The Eagles drafted Alabama center Landon Dickerson in the second round with the 37th pick in the NFL draft Friday night, taking their second player from Tuscaloosa in as many days. Later, in the third round, they added Louisiana Tech defensive tackle Milton Williams.
The reaction to the Williams pick, which came after the Eagles traded back from the 70th to 73rd pick, was mixed. Senior football adviser Tom Donahoe and Roseman had an awkward exchange caught on the ESPN broadcast when Donahoe appeared upset as Roseman approached him to celebrate the pick.
After the trade with the Carolina Panthers and the pick, Roseman conceded the team missed out on a player they liked by moving back three spots in order to pick up Carolina’s sixth-round pick. The player they missed out on, presumably either defensive tackle Alim McNeill or cornerback Aaron Robinson, was apparently a favorite of Donahoe’s.
“When we were at pick 70, there were a couple guys we liked on the board,” Roseman said. “We moved back a little bit to see how it would go. A couple of the guys that we liked went as well. These guys spend all year scouting these guys, you get favorites, you get guys that you feel really strongly about, we all do. That’s the fun part of being in the draft room, the emotions of it. At the end of the day, Milton Williams is an exciting player for our football team, we’re excited to have him.”
Williams is a 6-foot-4, 278-pound, athletic defensive lineman who posted 4.5 sacks and 10 tackles for loss as a junior at Louisiana Tech.
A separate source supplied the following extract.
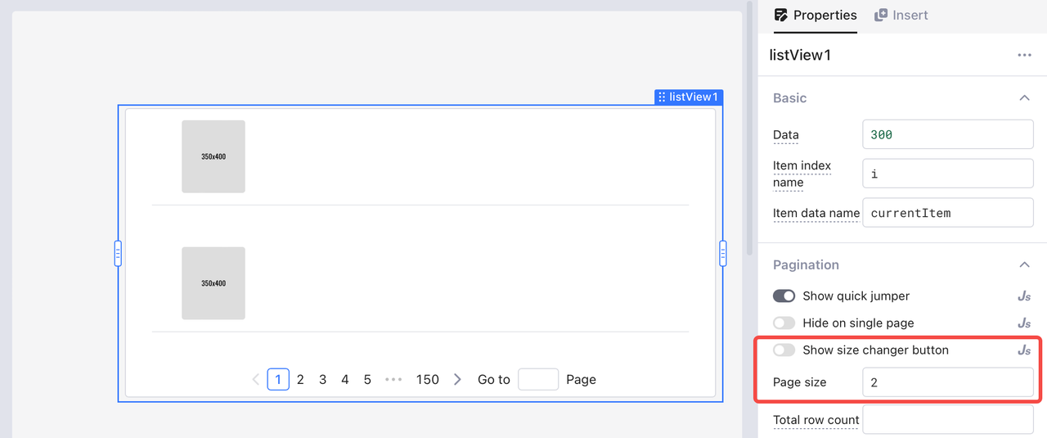Open the three-dot menu for listView1

(1024, 55)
He fell in the draft partly because of concern about his arm length and because he played against weaker competition than some other prospects.
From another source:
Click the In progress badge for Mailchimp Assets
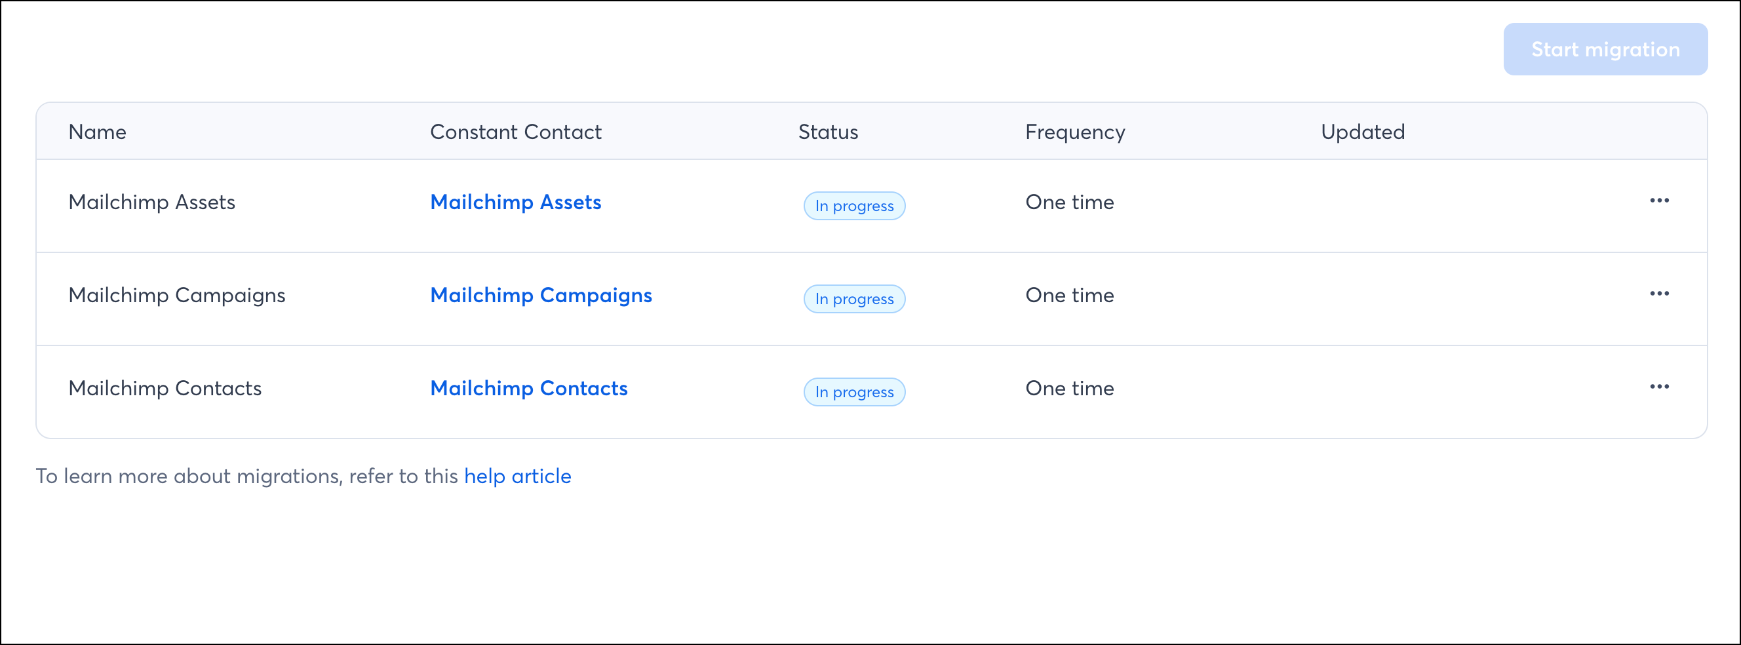This screenshot has width=1741, height=645. click(x=854, y=206)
The Eagles listed him as a defensive tackle on the team website, but he was announced as a defensive end when he was drafted. Williams said he expects to play both.
“I feel like I’ll be on the edges on early downs,” Williams said. “Just with my strength and being able to hold point on the edge, but on third down, on obvious passing downs, I feel like I’ll bump inside and be able to be productive inside.”
Dickerson is recovering from a torn ACL suffered last season, but he was considered one of the most talented interior linemen in the draft. He doesn’t have a history of durability, suffering multiple major injuries in college, which hurt his draft stock.
He tore his right ACL as a freshman and suffered consecutive season-ending ankle injuries as a sophomore and junior. He finished his fourth year with a torn ACL, although it’s possible he’ll be ready for training camp. Once healthy, the Eagles will have a 6-6, 325-pound interior lineman with positional flexibility and a track record of finishing blocks aggressively through the whistle.
Neither Dickerson nor Roseman offered a timetable for the rookie’s return to full health, but Roseman said he doesn’t expect him to need a redshirt season, and Dickerson gave the indication that he could be ready in time for the start of the season.
“My recovery is right were I want it to be,” Dickerson said. “We don’t have an exact time frame. My ultimate goal is to be able to do whatever I can to make the team better no matter what stage I’m at. ... I want to be able to compete and be in practice by the start of the season, but obviously, you know, things may change. Right now, I’m right on schedule with where I want to be.”
Kelce, 33, has contemplated retirement in each of the last few years and isn’t likely to play more than another couple of seasons. Dickerson, who outweighs Kelce by at least 40 pounds, has a much different playing style than the Eagles’ agile All-Pro center. The Eagles could move Dickerson to guard because of his size — he has experience playing both guard and tackle, first at Florida State and then Alabama.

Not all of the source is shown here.